#### TASK TO CARRY OUT
What is needed is an exact copy of the data that follows.

#### DATA FOR REVIEW
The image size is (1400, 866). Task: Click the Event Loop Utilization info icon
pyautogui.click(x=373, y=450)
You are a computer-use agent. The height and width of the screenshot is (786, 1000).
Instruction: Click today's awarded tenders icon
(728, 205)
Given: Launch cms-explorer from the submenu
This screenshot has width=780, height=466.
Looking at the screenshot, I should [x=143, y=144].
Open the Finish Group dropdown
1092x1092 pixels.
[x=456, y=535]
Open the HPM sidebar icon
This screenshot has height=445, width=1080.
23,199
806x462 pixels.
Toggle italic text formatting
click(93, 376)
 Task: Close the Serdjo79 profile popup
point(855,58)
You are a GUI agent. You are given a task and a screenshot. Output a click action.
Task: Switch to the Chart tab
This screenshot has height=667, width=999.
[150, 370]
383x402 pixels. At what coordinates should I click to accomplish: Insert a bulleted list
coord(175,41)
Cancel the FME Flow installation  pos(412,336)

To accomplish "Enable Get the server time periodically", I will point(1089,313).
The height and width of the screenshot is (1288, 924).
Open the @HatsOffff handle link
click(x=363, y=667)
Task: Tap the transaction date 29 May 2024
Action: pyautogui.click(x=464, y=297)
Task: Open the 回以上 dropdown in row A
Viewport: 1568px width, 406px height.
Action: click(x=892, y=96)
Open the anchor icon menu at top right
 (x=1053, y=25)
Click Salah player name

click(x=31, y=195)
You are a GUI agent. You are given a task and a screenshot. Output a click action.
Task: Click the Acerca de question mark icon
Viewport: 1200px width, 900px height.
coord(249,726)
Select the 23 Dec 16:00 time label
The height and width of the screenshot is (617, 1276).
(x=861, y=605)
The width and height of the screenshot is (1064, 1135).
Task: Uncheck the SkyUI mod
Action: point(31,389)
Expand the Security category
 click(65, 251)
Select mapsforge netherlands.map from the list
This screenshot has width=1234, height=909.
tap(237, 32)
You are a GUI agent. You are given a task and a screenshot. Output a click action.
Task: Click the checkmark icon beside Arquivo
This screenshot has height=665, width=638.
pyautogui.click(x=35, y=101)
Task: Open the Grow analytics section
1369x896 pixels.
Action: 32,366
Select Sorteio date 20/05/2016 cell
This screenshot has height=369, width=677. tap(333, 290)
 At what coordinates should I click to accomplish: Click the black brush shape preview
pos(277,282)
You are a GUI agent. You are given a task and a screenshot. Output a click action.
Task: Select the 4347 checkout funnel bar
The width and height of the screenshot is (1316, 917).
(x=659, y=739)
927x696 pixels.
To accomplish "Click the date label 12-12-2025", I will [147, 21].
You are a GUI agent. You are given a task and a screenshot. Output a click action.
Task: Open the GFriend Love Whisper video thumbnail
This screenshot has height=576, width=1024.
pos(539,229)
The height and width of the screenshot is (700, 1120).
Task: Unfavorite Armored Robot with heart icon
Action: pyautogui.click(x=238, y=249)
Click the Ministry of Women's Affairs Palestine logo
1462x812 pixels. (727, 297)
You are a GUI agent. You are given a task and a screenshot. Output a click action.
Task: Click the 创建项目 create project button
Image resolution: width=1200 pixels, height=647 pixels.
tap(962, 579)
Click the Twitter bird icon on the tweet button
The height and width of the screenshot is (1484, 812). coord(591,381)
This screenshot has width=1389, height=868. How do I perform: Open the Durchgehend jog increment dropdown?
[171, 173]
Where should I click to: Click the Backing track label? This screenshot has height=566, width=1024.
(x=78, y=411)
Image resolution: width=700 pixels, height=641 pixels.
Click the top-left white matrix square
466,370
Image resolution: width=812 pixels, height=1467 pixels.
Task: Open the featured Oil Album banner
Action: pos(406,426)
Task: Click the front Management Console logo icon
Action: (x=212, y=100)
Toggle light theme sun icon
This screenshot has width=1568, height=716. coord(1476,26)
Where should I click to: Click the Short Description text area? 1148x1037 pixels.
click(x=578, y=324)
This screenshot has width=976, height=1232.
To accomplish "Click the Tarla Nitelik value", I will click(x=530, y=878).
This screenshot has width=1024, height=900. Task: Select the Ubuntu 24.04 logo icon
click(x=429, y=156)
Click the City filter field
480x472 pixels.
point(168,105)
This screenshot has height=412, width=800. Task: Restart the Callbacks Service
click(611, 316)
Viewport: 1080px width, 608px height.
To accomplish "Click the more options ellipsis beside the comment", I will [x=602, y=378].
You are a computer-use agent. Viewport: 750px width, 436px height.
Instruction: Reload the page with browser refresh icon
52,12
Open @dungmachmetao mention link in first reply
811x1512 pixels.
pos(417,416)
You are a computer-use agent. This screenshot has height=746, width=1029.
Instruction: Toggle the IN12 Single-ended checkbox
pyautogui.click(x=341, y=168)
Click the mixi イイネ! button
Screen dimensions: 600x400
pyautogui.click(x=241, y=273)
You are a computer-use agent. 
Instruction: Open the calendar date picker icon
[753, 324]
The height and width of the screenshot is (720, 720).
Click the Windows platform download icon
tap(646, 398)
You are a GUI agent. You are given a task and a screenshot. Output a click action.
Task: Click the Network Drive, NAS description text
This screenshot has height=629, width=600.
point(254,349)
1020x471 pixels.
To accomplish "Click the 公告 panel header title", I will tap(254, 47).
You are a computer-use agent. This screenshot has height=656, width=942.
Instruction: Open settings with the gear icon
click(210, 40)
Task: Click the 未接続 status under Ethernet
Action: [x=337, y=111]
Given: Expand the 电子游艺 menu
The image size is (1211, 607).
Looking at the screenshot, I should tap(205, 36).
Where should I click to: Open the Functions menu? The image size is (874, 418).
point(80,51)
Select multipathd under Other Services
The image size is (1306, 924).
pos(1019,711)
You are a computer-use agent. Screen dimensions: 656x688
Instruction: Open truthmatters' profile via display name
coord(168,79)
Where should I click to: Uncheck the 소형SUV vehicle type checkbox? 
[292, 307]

#### OUTPUT BELOW
The image size is (1400, 866). Task: Click the Event Loop Utilization info icon
pyautogui.click(x=373, y=450)
You are a computer-use agent. The height and width of the screenshot is (786, 1000).
Instruction: Click today's awarded tenders icon
(728, 205)
Given: Launch cms-explorer from the submenu
This screenshot has width=780, height=466.
Looking at the screenshot, I should [x=143, y=144].
Open the Finish Group dropdown
1092x1092 pixels.
[x=456, y=535]
Open the HPM sidebar icon
This screenshot has height=445, width=1080.
23,199
806x462 pixels.
Toggle italic text formatting
click(93, 376)
 Task: Close the Serdjo79 profile popup
point(855,58)
You are a GUI agent. You are given a task and a screenshot. Output a click action.
Task: Switch to the Chart tab
This screenshot has height=667, width=999.
[150, 370]
383x402 pixels. At what coordinates should I click to accomplish: Insert a bulleted list
coord(175,41)
Cancel the FME Flow installation  pos(412,336)

To accomplish "Enable Get the server time periodically", I will point(1089,313).
The height and width of the screenshot is (1288, 924).
Open the @HatsOffff handle link
click(x=363, y=667)
Task: Tap the transaction date 29 May 2024
Action: pyautogui.click(x=464, y=297)
Task: Open the 回以上 dropdown in row A
Viewport: 1568px width, 406px height.
Action: click(x=892, y=96)
Open the anchor icon menu at top right
 (x=1053, y=25)
Click Salah player name

click(x=31, y=195)
You are a GUI agent. You are given a task and a screenshot. Output a click action.
Task: Click the Acerca de question mark icon
Viewport: 1200px width, 900px height.
coord(249,726)
Select the 23 Dec 16:00 time label
The height and width of the screenshot is (617, 1276).
(x=861, y=605)
The width and height of the screenshot is (1064, 1135).
Task: Uncheck the SkyUI mod
Action: point(31,389)
Expand the Security category
 click(65, 251)
Select mapsforge netherlands.map from the list
This screenshot has width=1234, height=909.
tap(237, 32)
You are a GUI agent. You are given a task and a screenshot. Output a click action.
Task: Click the checkmark icon beside Arquivo
This screenshot has height=665, width=638.
pyautogui.click(x=35, y=101)
Task: Open the Grow analytics section
1369x896 pixels.
Action: 32,366
Select Sorteio date 20/05/2016 cell
This screenshot has height=369, width=677. tap(333, 290)
 At what coordinates should I click to accomplish: Click the black brush shape preview
pos(277,282)
You are a GUI agent. You are given a task and a screenshot. Output a click action.
Task: Select the 4347 checkout funnel bar
The width and height of the screenshot is (1316, 917).
(x=659, y=739)
927x696 pixels.
To accomplish "Click the date label 12-12-2025", I will [147, 21].
You are a GUI agent. You are given a task and a screenshot. Output a click action.
Task: Open the GFriend Love Whisper video thumbnail
This screenshot has height=576, width=1024.
pos(539,229)
The height and width of the screenshot is (700, 1120).
Task: Unfavorite Armored Robot with heart icon
Action: pyautogui.click(x=238, y=249)
Click the Ministry of Women's Affairs Palestine logo
1462x812 pixels. (727, 297)
You are a GUI agent. You are given a task and a screenshot. Output a click action.
Task: Click the 创建项目 create project button
Image resolution: width=1200 pixels, height=647 pixels.
tap(962, 579)
Click the Twitter bird icon on the tweet button
The height and width of the screenshot is (1484, 812). coord(591,381)
This screenshot has width=1389, height=868. How do I perform: Open the Durchgehend jog increment dropdown?
[171, 173]
Where should I click to: Click the Backing track label? This screenshot has height=566, width=1024.
(x=78, y=411)
Image resolution: width=700 pixels, height=641 pixels.
Click the top-left white matrix square
466,370
Image resolution: width=812 pixels, height=1467 pixels.
Task: Open the featured Oil Album banner
Action: pos(406,426)
Task: Click the front Management Console logo icon
Action: (x=212, y=100)
Toggle light theme sun icon
This screenshot has width=1568, height=716. coord(1476,26)
Where should I click to: Click the Short Description text area? 1148x1037 pixels.
click(x=578, y=324)
This screenshot has width=976, height=1232.
To accomplish "Click the Tarla Nitelik value", I will click(x=530, y=878).
This screenshot has width=1024, height=900. Task: Select the Ubuntu 24.04 logo icon
click(x=429, y=156)
Click the City filter field
480x472 pixels.
point(168,105)
This screenshot has height=412, width=800. Task: Restart the Callbacks Service
click(611, 316)
Viewport: 1080px width, 608px height.
To accomplish "Click the more options ellipsis beside the comment", I will [x=602, y=378].
You are a computer-use agent. Viewport: 750px width, 436px height.
Instruction: Reload the page with browser refresh icon
52,12
Open @dungmachmetao mention link in first reply
811x1512 pixels.
pos(417,416)
You are a computer-use agent. This screenshot has height=746, width=1029.
Instruction: Toggle the IN12 Single-ended checkbox
pyautogui.click(x=341, y=168)
Click the mixi イイネ! button
Screen dimensions: 600x400
pyautogui.click(x=241, y=273)
You are a computer-use agent. 
Instruction: Open the calendar date picker icon
[753, 324]
The height and width of the screenshot is (720, 720).
Click the Windows platform download icon
tap(646, 398)
You are a GUI agent. You are given a task and a screenshot. Output a click action.
Task: Click the Network Drive, NAS description text
This screenshot has height=629, width=600.
point(254,349)
1020x471 pixels.
To accomplish "Click the 公告 panel header title", I will tap(254, 47).
You are a computer-use agent. This screenshot has height=656, width=942.
Instruction: Open settings with the gear icon
click(210, 40)
Task: Click the 未接続 status under Ethernet
Action: [x=337, y=111]
Given: Expand the 电子游艺 menu
The image size is (1211, 607).
Looking at the screenshot, I should tap(205, 36).
Where should I click to: Open the Functions menu? The image size is (874, 418).
point(80,51)
Select multipathd under Other Services
The image size is (1306, 924).
pos(1019,711)
You are a computer-use agent. Screen dimensions: 656x688
Instruction: Open truthmatters' profile via display name
coord(168,79)
Where should I click to: Uncheck the 소형SUV vehicle type checkbox? 
[292, 307]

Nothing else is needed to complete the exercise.